The findings enhance scientists’ understanding of the forces driving alertness, a brain state that’s essential to survival, by showing that diverse cell types throughout the brain together produce this state.
Problems tied to alertness deficits range from sleep deprivation to depression to brain-trauma-induced somnolence, while conditions such as anxiety, mania and post-traumatic stress disorder are often characterized by excessive alertness.
The researchers employed a cutting-edge technology that allowed them to monitor vast numbers of nerve cells’ activity in the brain simultaneously and, afterward, to characterize the cells of interest in molecular detail. This new method lets scientists record the activity of any cell type, without needing to produce special, genetically modified animals for each new experiment.

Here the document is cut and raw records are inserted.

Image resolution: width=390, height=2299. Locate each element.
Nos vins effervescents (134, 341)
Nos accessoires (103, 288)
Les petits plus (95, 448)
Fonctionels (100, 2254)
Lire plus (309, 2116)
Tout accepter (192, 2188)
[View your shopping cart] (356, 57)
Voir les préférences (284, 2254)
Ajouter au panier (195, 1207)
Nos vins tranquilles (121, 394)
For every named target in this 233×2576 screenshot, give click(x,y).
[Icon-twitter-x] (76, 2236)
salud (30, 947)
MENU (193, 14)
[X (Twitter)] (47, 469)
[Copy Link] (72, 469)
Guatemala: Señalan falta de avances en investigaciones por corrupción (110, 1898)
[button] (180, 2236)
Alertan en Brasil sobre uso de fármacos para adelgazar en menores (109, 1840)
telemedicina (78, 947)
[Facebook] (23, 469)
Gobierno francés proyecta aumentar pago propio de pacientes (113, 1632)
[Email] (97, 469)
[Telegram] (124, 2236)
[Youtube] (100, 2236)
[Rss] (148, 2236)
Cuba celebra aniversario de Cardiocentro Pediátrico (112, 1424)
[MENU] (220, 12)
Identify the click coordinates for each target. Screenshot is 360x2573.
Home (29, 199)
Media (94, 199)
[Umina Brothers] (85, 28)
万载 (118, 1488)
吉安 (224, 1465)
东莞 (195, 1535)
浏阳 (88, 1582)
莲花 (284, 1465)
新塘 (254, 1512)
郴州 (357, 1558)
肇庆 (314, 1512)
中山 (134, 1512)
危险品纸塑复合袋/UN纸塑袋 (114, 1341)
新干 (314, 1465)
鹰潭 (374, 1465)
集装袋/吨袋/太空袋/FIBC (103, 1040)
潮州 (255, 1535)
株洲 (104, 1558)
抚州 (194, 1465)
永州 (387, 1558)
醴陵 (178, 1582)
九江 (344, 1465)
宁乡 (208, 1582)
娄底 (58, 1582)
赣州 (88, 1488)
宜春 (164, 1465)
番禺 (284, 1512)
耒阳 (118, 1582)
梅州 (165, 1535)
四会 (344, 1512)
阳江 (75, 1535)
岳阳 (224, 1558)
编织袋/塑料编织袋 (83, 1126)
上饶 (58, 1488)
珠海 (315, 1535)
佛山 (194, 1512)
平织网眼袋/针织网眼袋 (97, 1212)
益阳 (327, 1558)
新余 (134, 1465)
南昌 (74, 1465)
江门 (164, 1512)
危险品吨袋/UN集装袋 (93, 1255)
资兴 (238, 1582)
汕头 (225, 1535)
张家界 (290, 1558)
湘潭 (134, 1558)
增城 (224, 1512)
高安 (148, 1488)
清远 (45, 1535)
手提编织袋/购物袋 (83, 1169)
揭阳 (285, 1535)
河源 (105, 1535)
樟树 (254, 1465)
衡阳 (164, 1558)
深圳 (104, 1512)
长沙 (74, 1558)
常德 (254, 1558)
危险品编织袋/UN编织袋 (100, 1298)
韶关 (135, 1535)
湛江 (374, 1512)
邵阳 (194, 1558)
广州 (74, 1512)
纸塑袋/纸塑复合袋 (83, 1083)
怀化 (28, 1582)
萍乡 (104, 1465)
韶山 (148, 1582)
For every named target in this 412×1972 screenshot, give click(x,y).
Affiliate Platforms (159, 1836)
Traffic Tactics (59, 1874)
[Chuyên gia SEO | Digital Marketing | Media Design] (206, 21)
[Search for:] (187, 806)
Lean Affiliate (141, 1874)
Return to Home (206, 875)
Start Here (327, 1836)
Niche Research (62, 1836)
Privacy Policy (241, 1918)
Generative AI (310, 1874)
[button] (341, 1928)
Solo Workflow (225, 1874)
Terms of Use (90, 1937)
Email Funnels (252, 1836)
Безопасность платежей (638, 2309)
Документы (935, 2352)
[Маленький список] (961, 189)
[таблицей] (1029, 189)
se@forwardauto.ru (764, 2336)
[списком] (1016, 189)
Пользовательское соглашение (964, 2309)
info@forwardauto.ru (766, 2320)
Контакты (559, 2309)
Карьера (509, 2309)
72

In a study published online Nov. 2 in Cell, Karl Deisseroth, a Howard Hughes Medical Institute Investigator and professor of bioengineering and of psychiatry and behavioral sciences at Stanford, and his colleagues describe how they managed to observe activity in nearly every nerve cell, or neuron, in the brains of larval zebrafish while tracking the creatures’ reaction times in response to a stimulus. (Studies in humans and other animals have shown that reaction times are faster when the subject is more alert). The activity of each neuron was then linked to that neuron’s particular cell type. With this brainwide dragnet, Deisseroth and his associates were able to determine the identities of several distinct neuronal circuits not previously suspected to be associated with alertness.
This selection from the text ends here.